NVIDIA's GeForce GTX 550 Ti: Coming Up Short At $150

Name: NVIDIA's GeForce GTX 550 Ti: Coming Up Short At $150
Item: NVIDIA's GeForce GTX 550 Ti: Coming Up Short At $150
Author: Ryan Smith

by Ryan Smith on March 15, 2011 9:00 AM EST

Posted in
GPUs
Fermi
ZOTAC
NVIDIA

79 Comments | Add A Comment

79 Comments

GTX 550 Ti’s Quirk: 1GB Of VRAM On A 192-bit Bus

One thing that has always set NVIDIA apart from AMD is their willingness to use non-power of 2 memory bus sizes. AMD always sticks to 256/128/64 bit busses, while NVIDA has used those along with interesting combinations such as 384, 320, and 192 bit busses. This can allow NVIDIA to tap more memory bandwidth by having a wider bus, however they also usually run their memory slower than AMD’s memory on comparable products, so NVIDIA’s memory bandwidth advantage isn’t quite as pronounced. The more immediate ramifications of this however are that NVIDIA ends up with equally odd memory sizes: 1536MB, 1280MB, and 768MB.

768MB in particular can be problematic. When the GTX 460 launched, NVIDIA went with two flavors: 1GB and 768MB, the difference being how many memory controller/ROP blocks were enabled, which in turn changed how much RAM was connected. 768MB just isn’t very big these days – it’s only as big as NVIDIA’s top of the line card back at the end of 2006. At high resolutions with anti-aliasing and high quality textures it’s easy to swamp a card, making 1GB the preferred size for practically everything from $250 down. So when NVIDIA has a 768MB card and AMD has a 1GB card, NVIDIA has a definite marketing problem and a potential performance problem.

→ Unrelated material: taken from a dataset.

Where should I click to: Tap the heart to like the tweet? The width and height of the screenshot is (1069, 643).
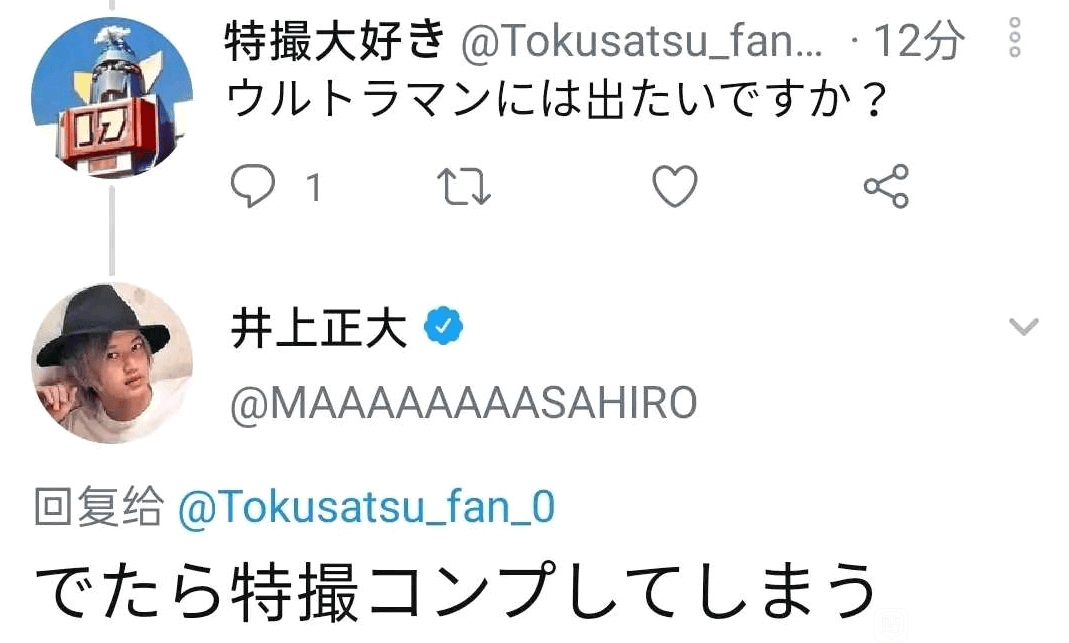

Video Card Bus Width Comparison
NVIDIA	Bus Width	AMD	Bus Width
GTX 570	320-bit	Radeon HD 6970	256-bit
GTX 560 Ti	256-bit	Radeon HD 6950	256-bit
GTX 460 768MB	192-bit	Radeon HD 6850	256-bit
GTX 550 Ti	192-bit	Radeon HD 5770	128-bit
GTS 450	128-bit	Radeon HD 5750	128-bit

NVIDIA’s solution is to normally outfit cards with more RAM to make up for the wider bus, which is why we’ve seen 1536MB and 1280MB cards going against 1GB AMD cards. With cheaper cards though the extra memory (or higher density memory) is an extra cost that cuts in to margins. So what do you do when you have an oddly sized 192-bit memory bus on a midrange card? For GTS 450 NVIDIA disabled a memory controller to bring it down to 128-bit, however for GTX 550 Ti they needed to do something different if they wanted to have a 192-bit bus while avoiding having only 768MB of memory or driving up costs by using 1536MB of memory. NVIDIA’s solution was to put 1GB on a 192-bit card anyhow, and this is the GTX 550 Ti’s defining feature from a technical perspective.

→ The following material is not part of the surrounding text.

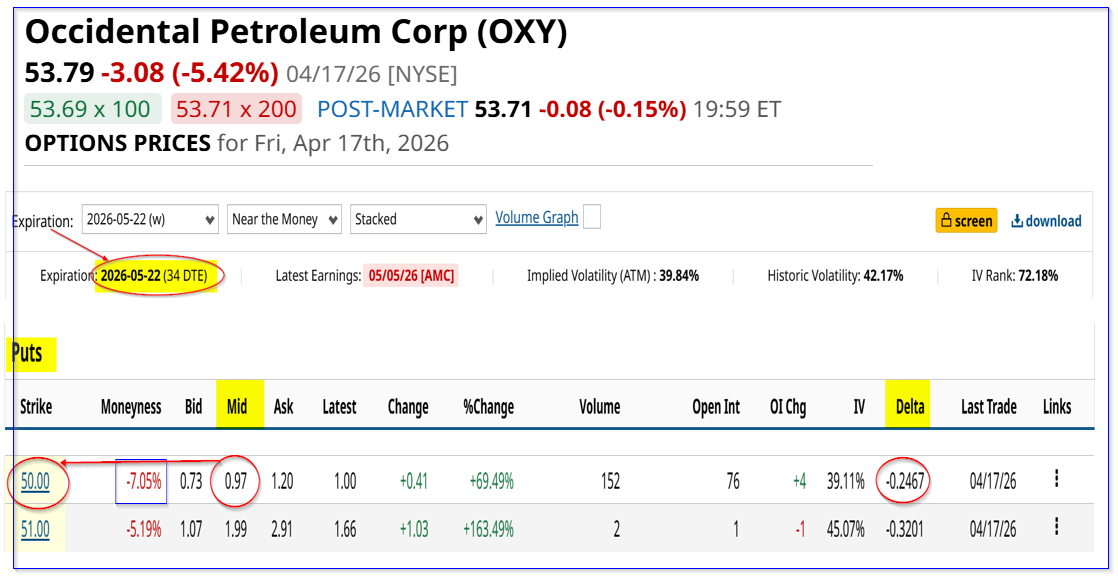Sort by Open Int column header

point(716,407)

Under ideal circumstances when inter leaving memory banks you want the banks to be of equal capacity, this allows you to distribute most memory operations equally among all banks throughout the entire memory space. Video cards with their non-removable memory have done this for ages, however full computers with their replaceable DIMMs have had to work with other layouts. Thus computers have supported additional interleaving options beyond symmetrical interleaving, most notably “flex” interleaving where one bank is larger than the other.

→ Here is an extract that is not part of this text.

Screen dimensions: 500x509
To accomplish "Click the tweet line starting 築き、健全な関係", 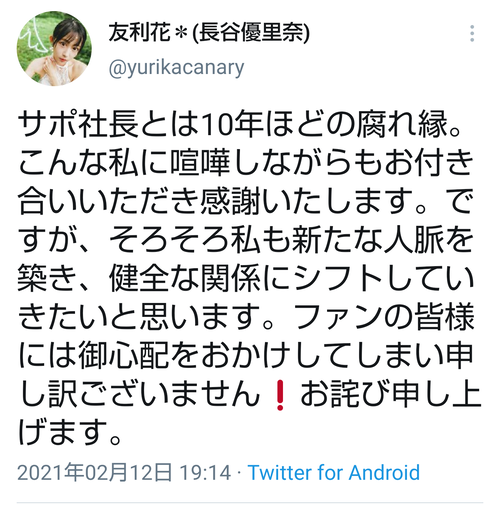I will point(246,278).
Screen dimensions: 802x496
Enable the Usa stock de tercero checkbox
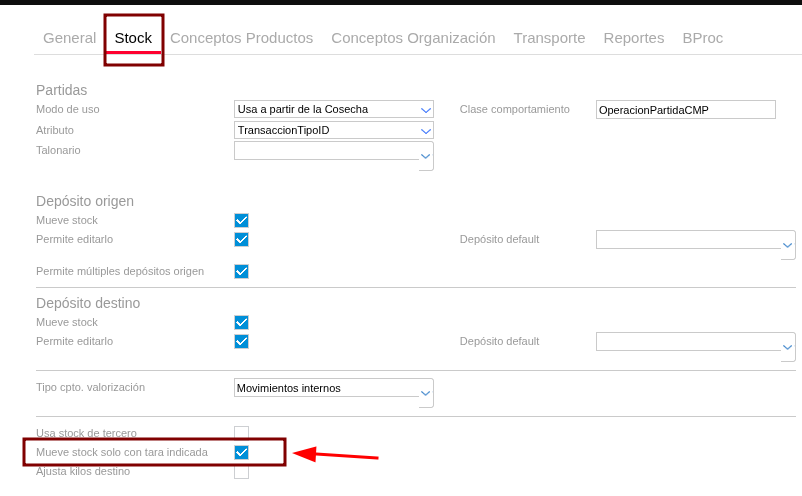pos(241,433)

It’s this technique that NVIDIA has adopted for the GTX 550 Ti. GF116 has 3 64-bit memory controllers, each of which is attached to a pair of GDDR5 chips running in 32bit mode. All told this is a 6 chip configuration, with NVIDIA using 4 1Gb chips and 2 2Gb chips. In the case of our Zotac card – and presumably all GTX 550 Ti cards – the memory is laid out as illustrated above, with the 1Gb devices split among 2 of the memory controllers, while both 2Gb devices are on the 3^rd memory controller.

This marks the first time we’ve seen such a memory configuration on a video card, and as such raises a number of questions. Our primary concern at this point in time is performance, as it’s mathematically impossible to organize the memory in such a way that the card always has access to its full theoretical memory bandwidth. The best case scenario is always going to be that the entire 192-bit bus is in use, giving the card 98.5GB/sec of memory bandwidth (192bit * 4104MHz / 8), meanwhile the worst case scenario is that only 1 64-bit memory controller is in use, reducing memory bandwidth to a much more modest 32.8GB/sec.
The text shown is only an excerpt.